An Analog Devices ADXL250 ±50-g dual-axis accelerometer
measures acceleration. I selected a dual-axis accelerometer
to measure both x and y forces. The accelerometer’s
outputs, each of which goes into an ADC channel, are
sampled to detect a launch and continue to save samples
in the external SPI flash memory during a flight. The
most important thing here is to mount the accelerometer
in the right direction.
After
you turn on and enable the flight computer using the
Palm IrDA software, the main control loop reads the
x accelerometer input and waits for a force in the upward
direction to start the flight data logging. A backwards
accelerometer means no flight data!
Altitude
is measured with a Motorola MPX4100 pressure sensor.

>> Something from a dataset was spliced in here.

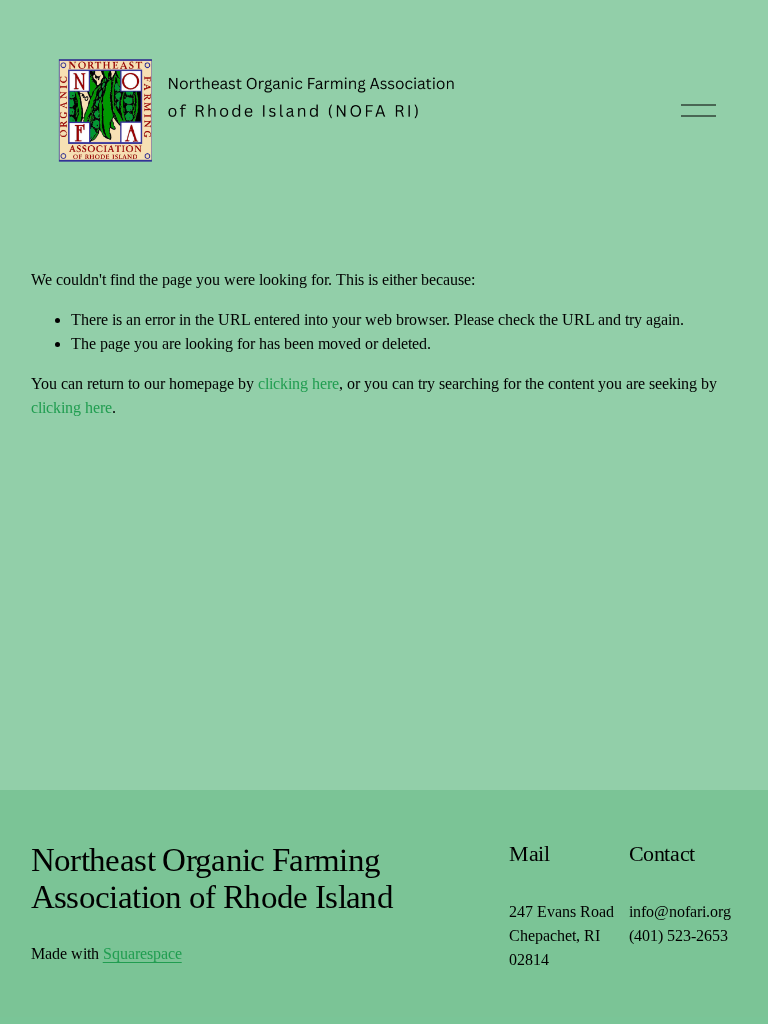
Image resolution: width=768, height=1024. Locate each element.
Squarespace (142, 953)
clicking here (298, 383)
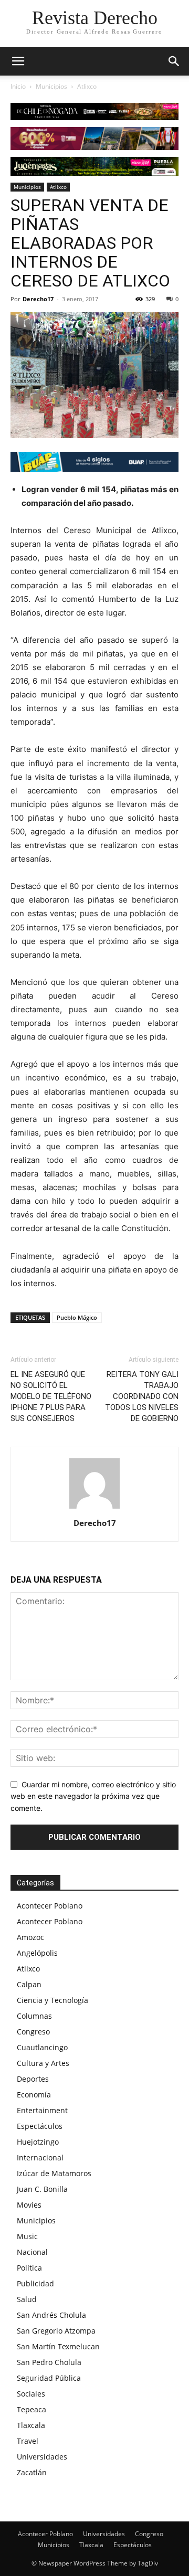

The sensor’s output is connected to an ADC input on
the Z8F642 MCU. When the rocket is armed for flight
using the IrDA port, a reading is sampled to determine
the launch site’s pressure, which is then used to calculate
the altitude. During the flight, samples are continually
taken and saved in the external SPI flash memory.
A
Trimble GPS Module is available on the Z8F642’s serial
port 0, which is shared with the IrDA transceiver. A
routine yet to be developed will sample the GPS inputs
and switch back to look for pending IrDA data. During
flight, serial port 0 is turned over to the GPS module.
After the flight (pressure sample = baseline), the control
firmware needs to sample the GPS input. This data is
transmitted via the MaxStream RF module on serial port
1 to signal the rocket’s positions on the playa.
Listing
1 is ZSAT II’s main control loop. The go_for_launch
flag is set when a command is sent over either the IrDA
port or the 900-MHz RF link. This triggers the flight
computer to start sampling the accelerometer channel
looking for a Launch Detect. A sampled value over 0x5A
hex tells the system that the rocket is in the air.
From this point on, all ADC channels are sampled and
saved in an SPI EEPROM for me to review after the flight
using my IrDA PDA or computer.